* _Given records_
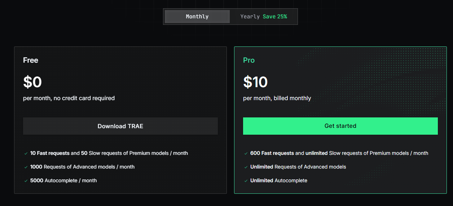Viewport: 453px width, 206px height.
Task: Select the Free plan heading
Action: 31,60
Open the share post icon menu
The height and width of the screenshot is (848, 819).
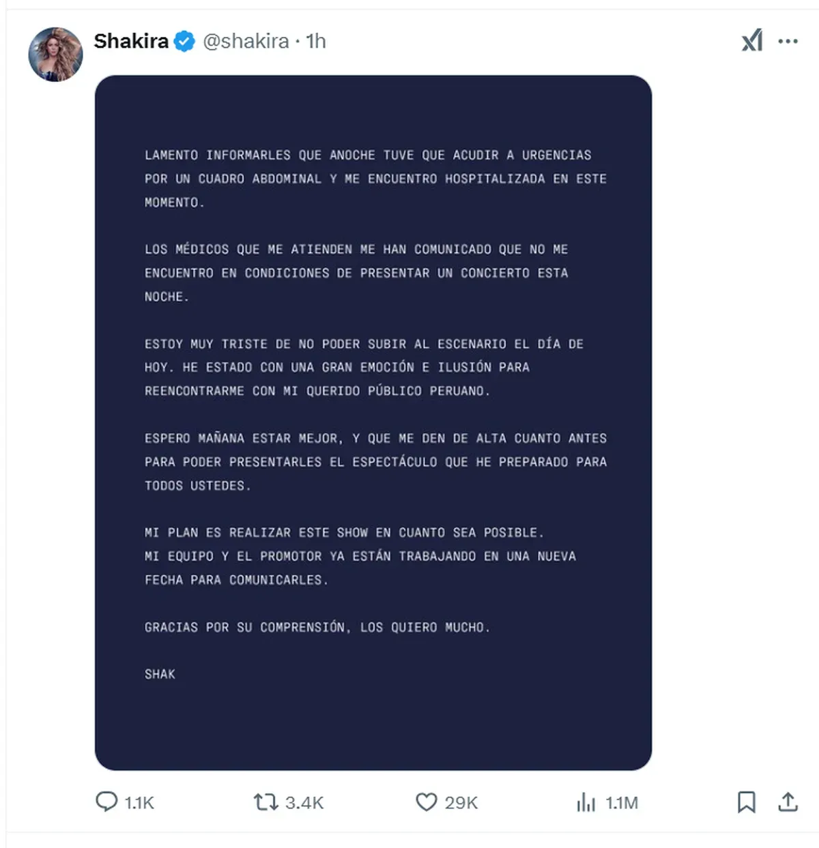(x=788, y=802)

--

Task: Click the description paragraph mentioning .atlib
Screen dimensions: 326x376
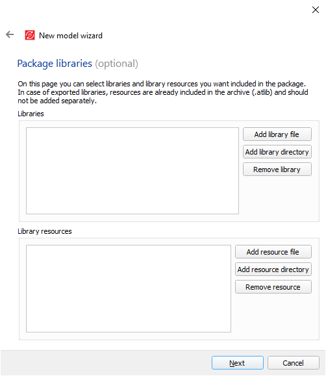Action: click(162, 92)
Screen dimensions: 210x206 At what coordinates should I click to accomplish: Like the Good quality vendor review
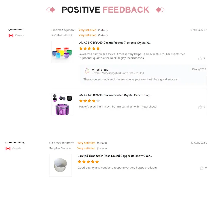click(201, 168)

--

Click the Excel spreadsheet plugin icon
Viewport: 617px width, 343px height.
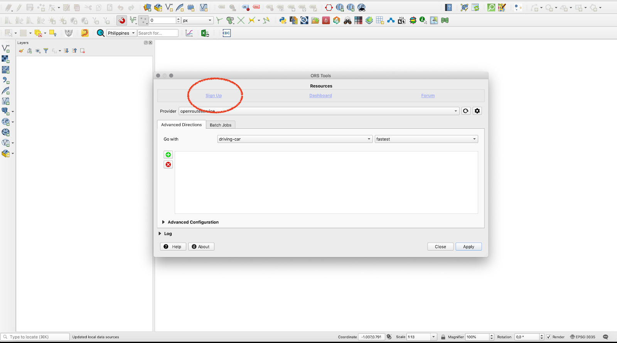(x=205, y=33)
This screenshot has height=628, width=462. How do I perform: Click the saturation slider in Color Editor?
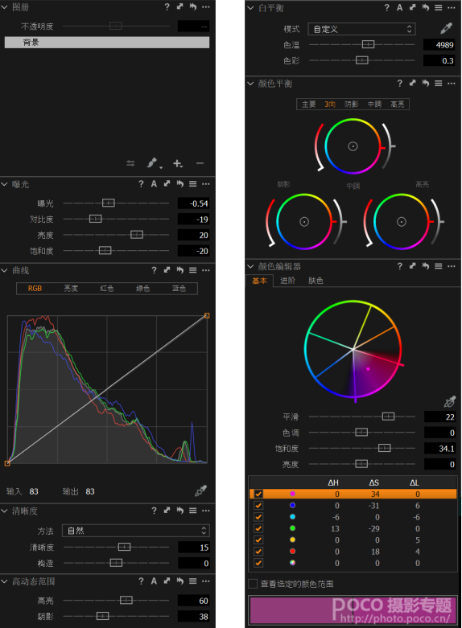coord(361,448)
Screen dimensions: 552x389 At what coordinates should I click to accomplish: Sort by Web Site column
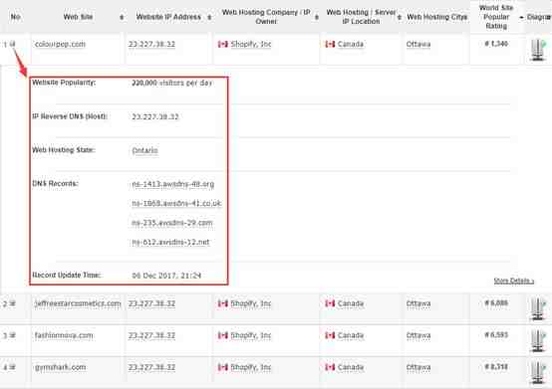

* _Description of the task_
From the material above, tally every line that includes the word "icon" and state the count only.

* _Finished task_
2